O desenvolvimento do capital social requer a participação ativa e voluntária de cidadãos dentro da comunidade. O projeto GRADIENT sugere que os formuladores de políticas devem construir o capital social de maneira indireta, estimulando as organizações locais a aderirem a normas e valores positivos para a saúde. O engajamento dessas organizações promove um efeito positivo em direção a comportamentos saudáveis, especialmente em comunidades com baixo capital social. Além disso, os autores ressaltam que o investimento em ativos de saúde não deve ter somente como finalidade a adoção de comportamentos saudáveis, mas também deve focar na redução das desigualdades sociais em saúde, e em longo prazo, diminuir o gradiente social em saúde.
Nossas melhores chances de construção de capital social comunitário residem numa série de “apostas inteligentes”, como a utilização de princípios já estabelecidos na própria organização da comunidade, incentivando a formação de associações de base. Muitas políticas em vigor apresentam em sua agenda o incentivo ao capital social comunitário, subsidiando organizações voluntárias, criando regulamentos para ambientes comunitários ou construindo áreas de lazer em conjuntos habitacionais. No entanto, para efetivamente construir capital social, o governo local deve compartilhar a autonomia com os cidadãos, mudando sua ênfase do regulador, controlador e provedor para novos papéis como catalisador, organizador e facilitador. Não perdendo de vista que o capital social não é um meio para um fim, mas sim um processo de fortalecimento de apoio social mútuo que parece melhorar a saúde e o bem-estar de todos os cidadãos, incluindo crianças e jovens.
Referências Bibliográficas
Maes L, Clercq B, Vyncke V, Curvo SD, Jónsson SH, Kebza V, Stevens V. Working with the Community to Improve Child Health Equity. In: Stegeman I, Costongs C. editors. The Right Start to a Healthy Life: Levelling-up the Health Gradient Among Children, Young People and Families in the European Union – What Works?. Brussels, Belgium: EuroHealthNet; 2012. p. 123-152. [acesso em 27 ago 2012]. Disponível em: http://health-gradient.eu/gradient-book-the-right-way-to-a-healthy-life/
Morgan A, Haglund BJA. Social capital does matter for adolescent health: evidence from the English HBSC study. Health Promot Int. 2009;24(4):363-72.

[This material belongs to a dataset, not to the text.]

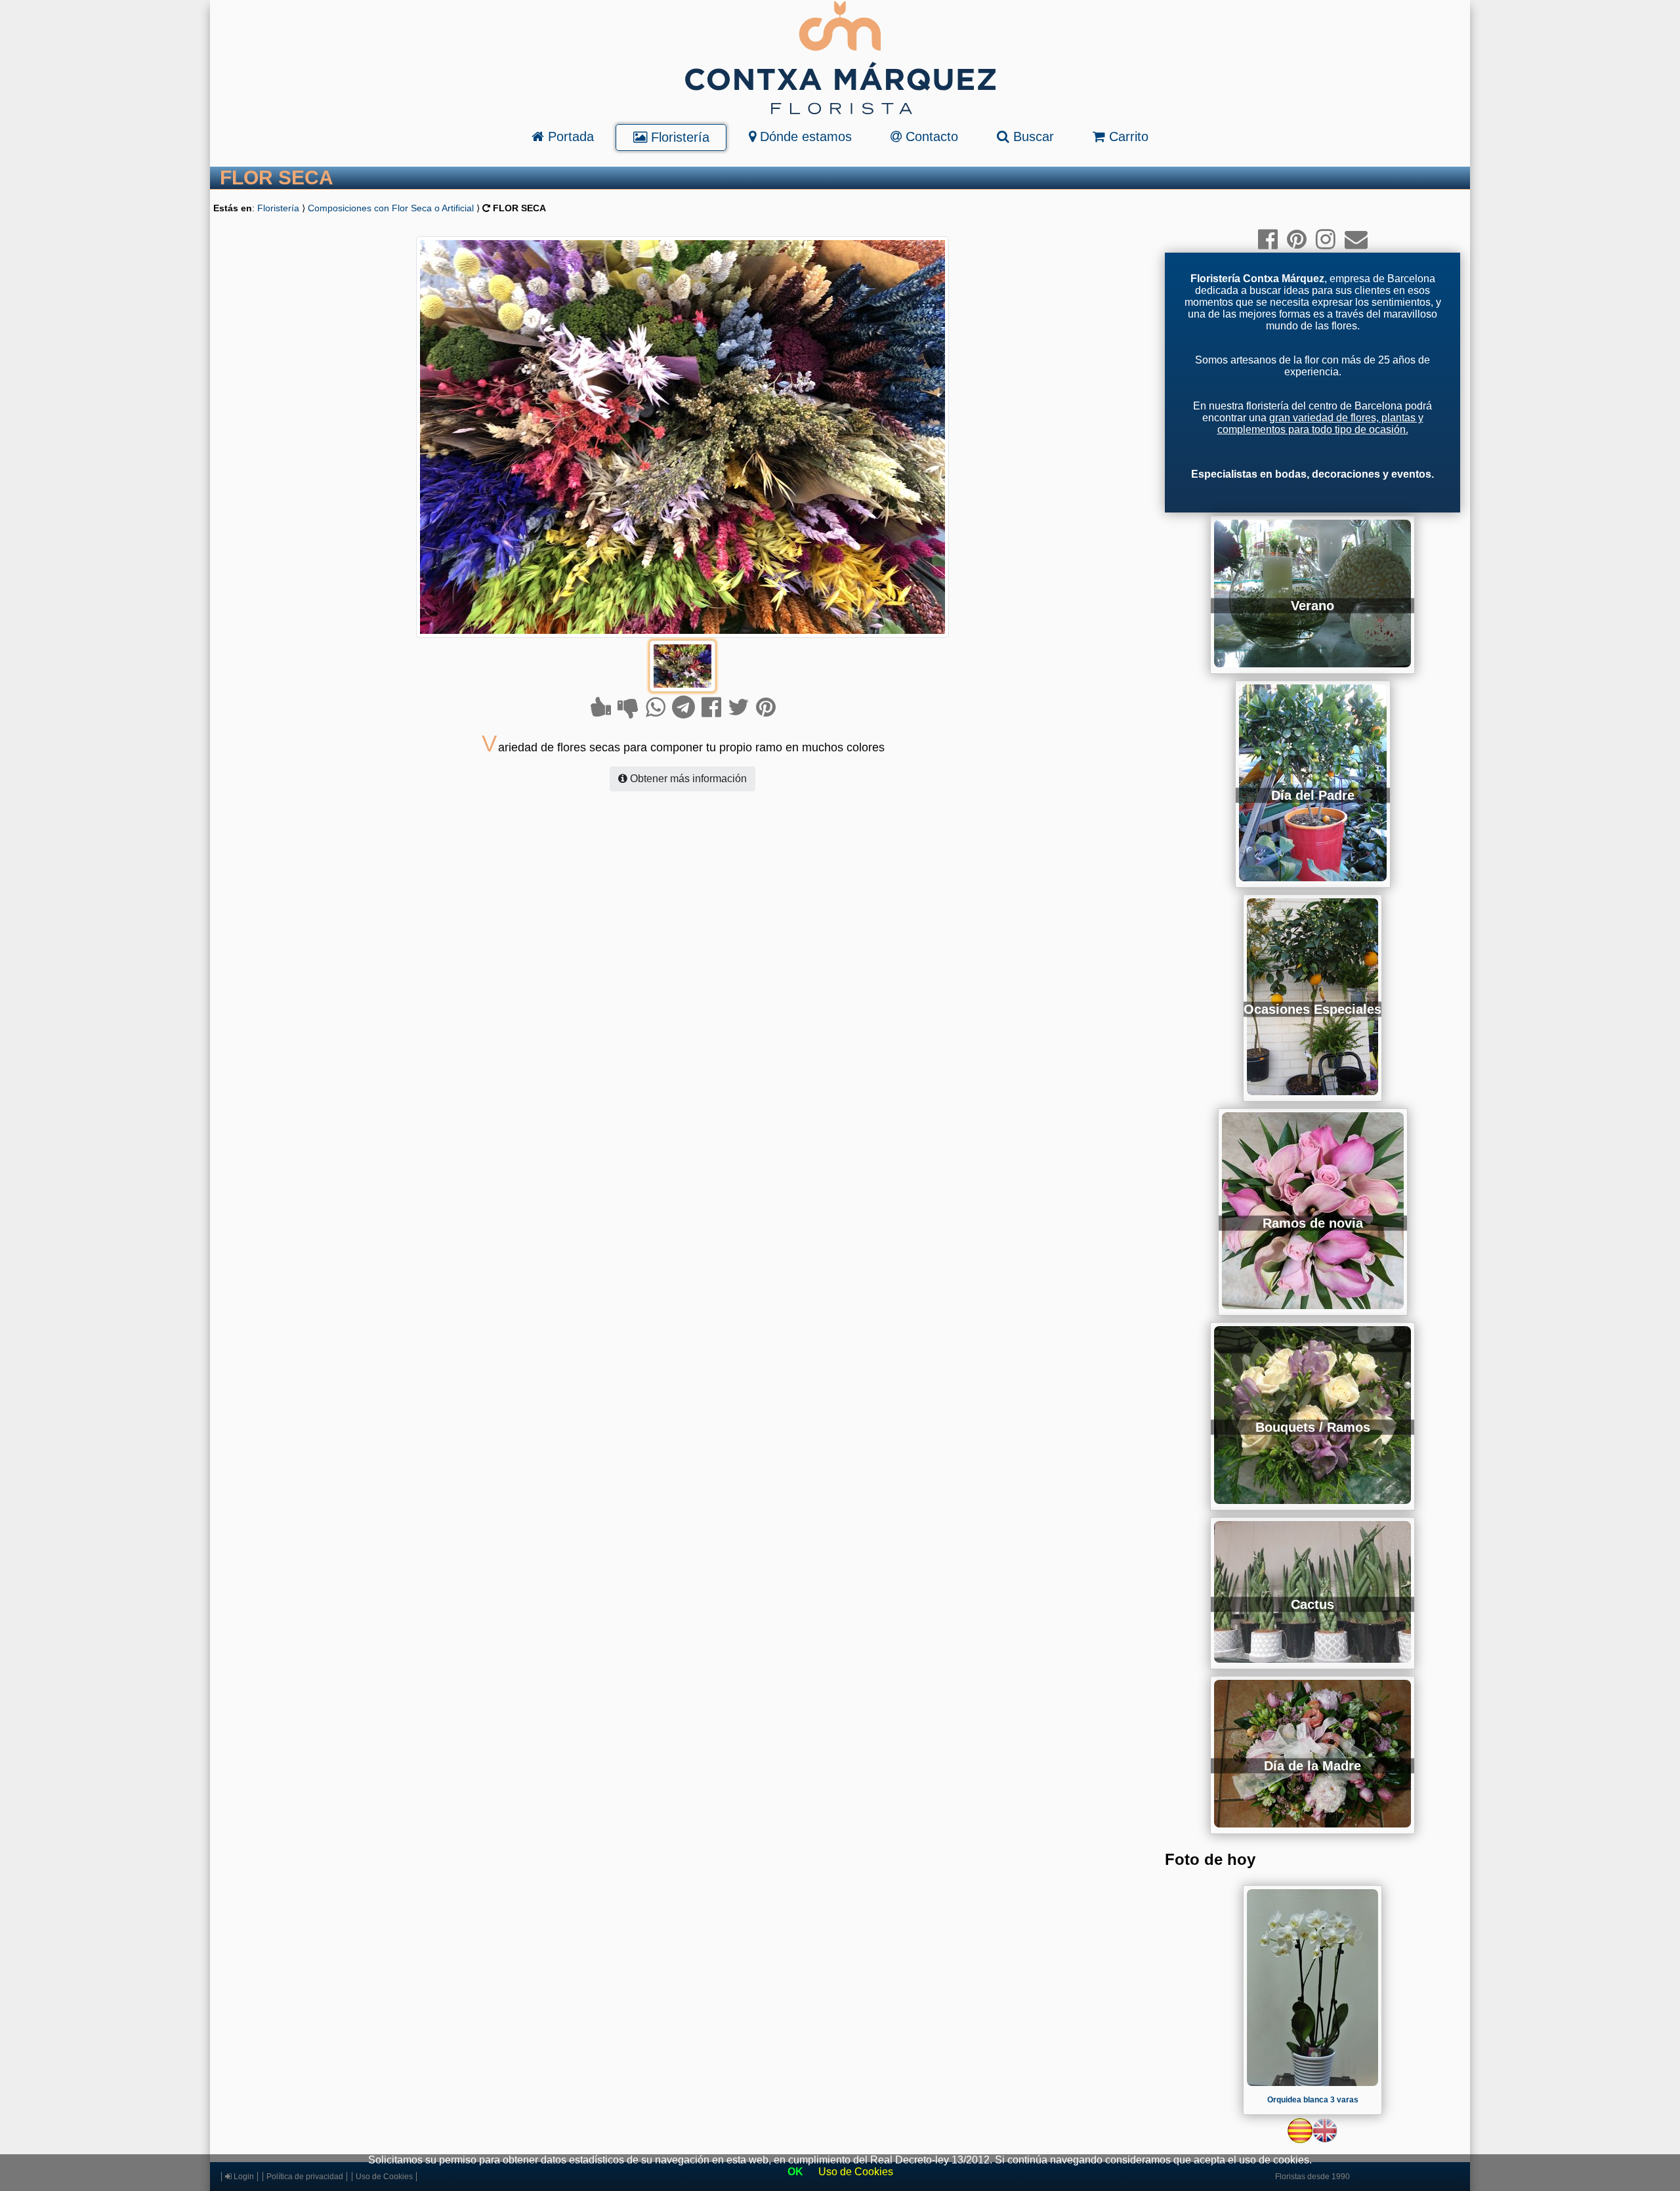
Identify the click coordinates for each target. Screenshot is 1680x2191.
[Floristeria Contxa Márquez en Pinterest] (1297, 239)
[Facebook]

Morgan A, Swann C. Social capital for health: issues of definition, measurement and links to health. London: NHS Health Development Agency; 2004. Where next for social capital research?; p. 187-192. [acesso em 27 ago 2012]. Disponível em: http://www.nice.org.uk/niceMedia/documents/socialcapital_issues.pdf
Morgan A, Ziglio E. Revitalising the evidence base for public health: an assets model. Promot Educ. 2007;Suppl 2:17-22.